I think the point is not much in having such a thing as "a single hierarchical configuration infrastructure using a key-pair system". The point in my opinion is having a way to consistently :
- be able to edit configuration files by hand
- and query and modify some parameters through a simple and common interface

I think the key-pair association may work for simple things (resolv.conf, network-scripts ...) but I fear the result for something like the firewall rules or httpd.conf.

The Windows registry has shown us what to NOT do, I hope we have learned from that.

Report from the KDE World Summit: Day three (NewsForge)

Posted Aug 25, 2004 20:49 UTC (Wed) by uriel (guest, #20754) [Link]

"hierarchical configuration infrastructure using a key-pair system"

uh? we have had that in Unix for 30 years, it's called "File System"

Report from the KDE World Summit: Day three (NewsForge)

Posted Aug 25, 2004 21:08 UTC (Wed) by tjc (subscriber, #137) [Link]

uh? we have had that in Unix for 30 years, it's called "File System"

Yeah, but the system the author is promoting is somehow less "selfish." I assume this is done by inflicting the same amount of pain on the user no matter which program they are trying to configure.

"Linux Registry" and debconf

Posted Aug 31, 2004 15:17 UTC (Tue) by hazelsct (subscriber, #3659) [Link]
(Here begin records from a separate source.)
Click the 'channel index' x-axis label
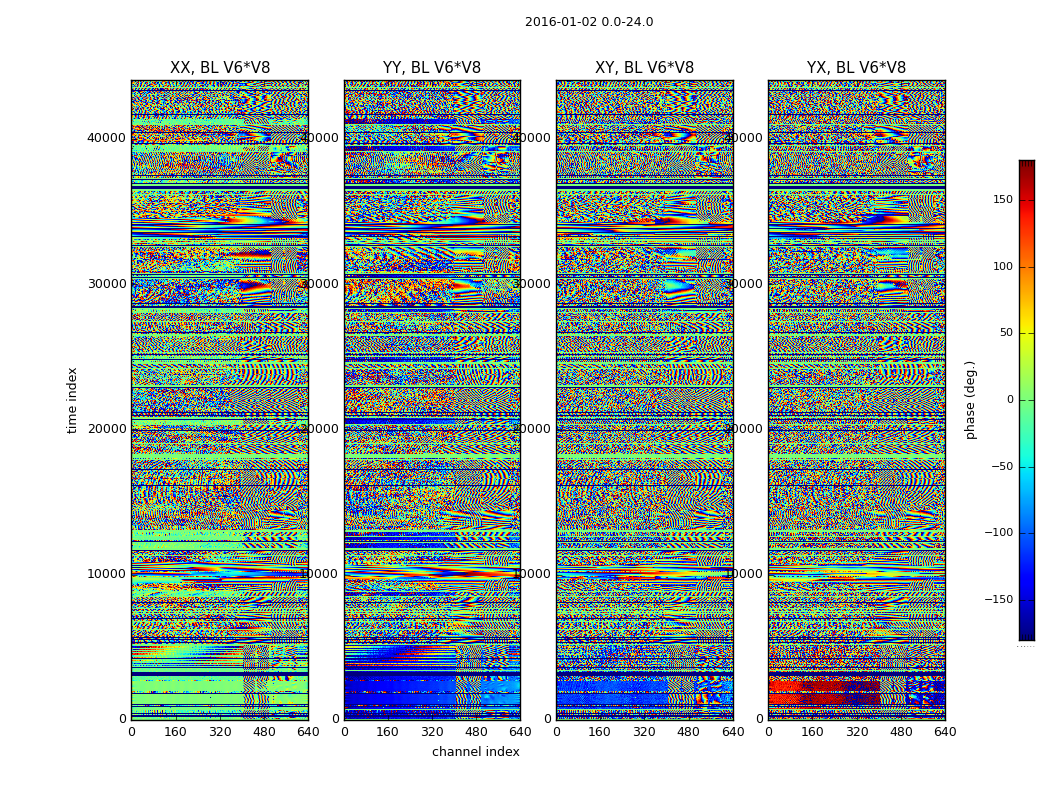 pos(475,752)
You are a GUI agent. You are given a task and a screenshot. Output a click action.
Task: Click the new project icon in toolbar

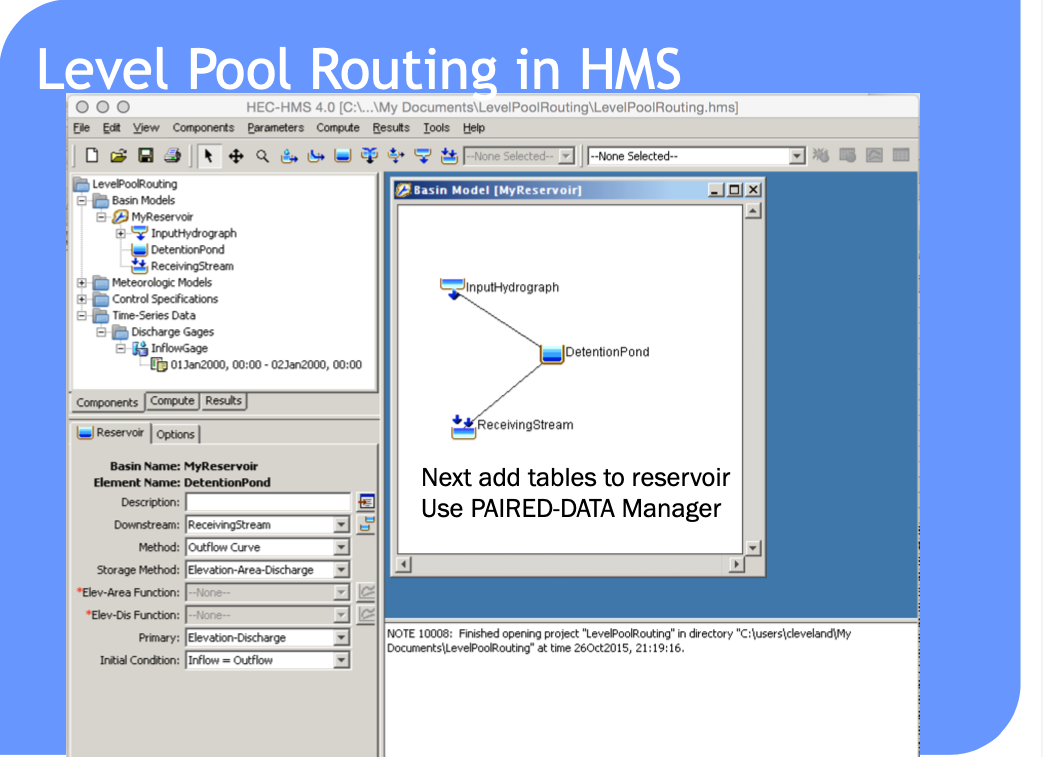92,156
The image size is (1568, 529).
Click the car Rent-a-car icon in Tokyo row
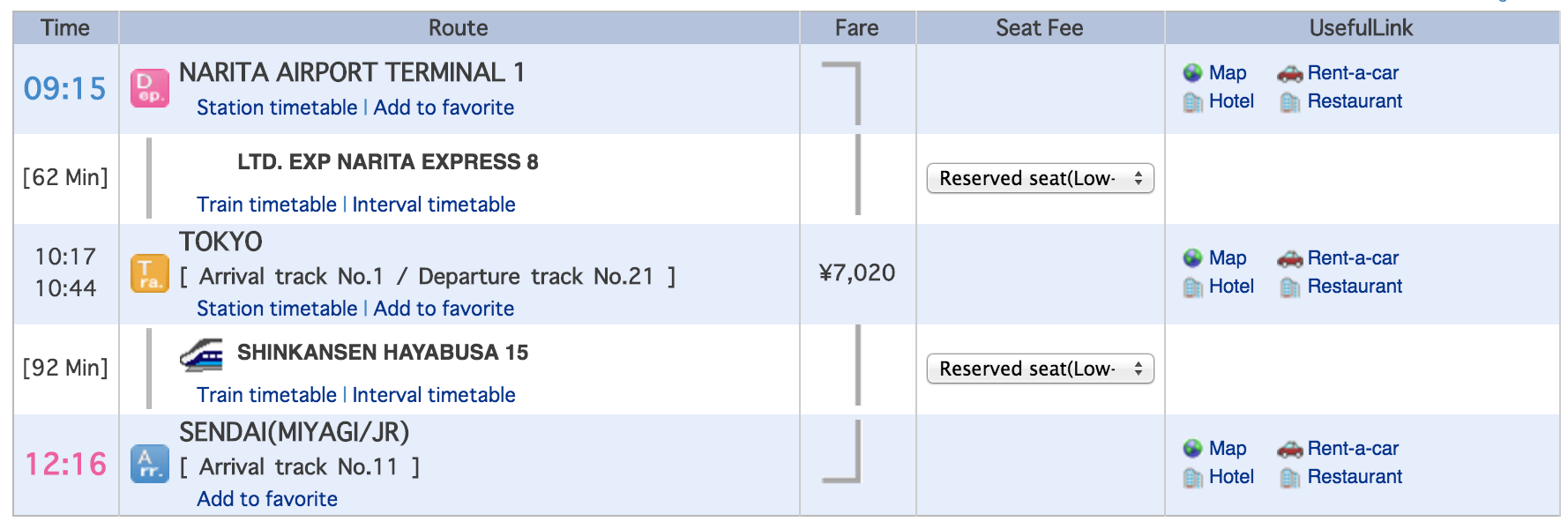pyautogui.click(x=1290, y=259)
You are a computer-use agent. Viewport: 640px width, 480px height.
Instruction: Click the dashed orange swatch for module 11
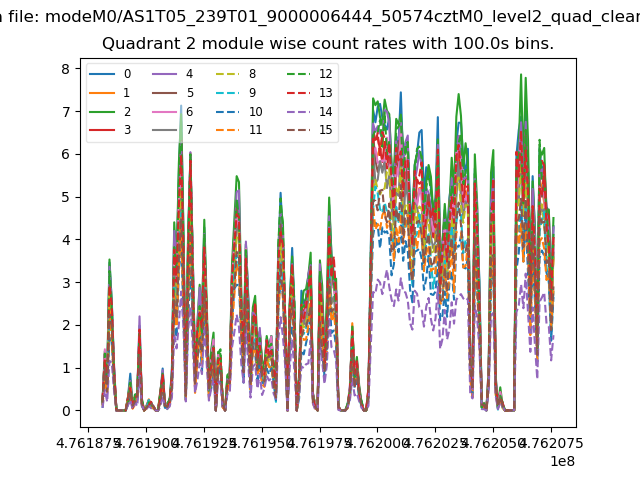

Debconf is a Debian-specific database system by which scripts can store and retrieve configuration options and create the various configuration files, which play nicely with existing applications' conf file formats. Debconf is used at package install/upgrade time to (re-)generate those conf files, and can be invoked by the admin to change configuration options in a given package at any time. Front-end independence and configurability levels are well-thought-out to provide various options to customize the balance of ease-of-use vs. detailed control.

Elektra sounds like a dream of a single grand-unified plain text key-pair storage format which everybody will use for overall system and personal account configuration. It's a nice dream, but I think the debconf model will be more useful for at least the next several years.

Or am I missing something about Linux Registry/Elektra?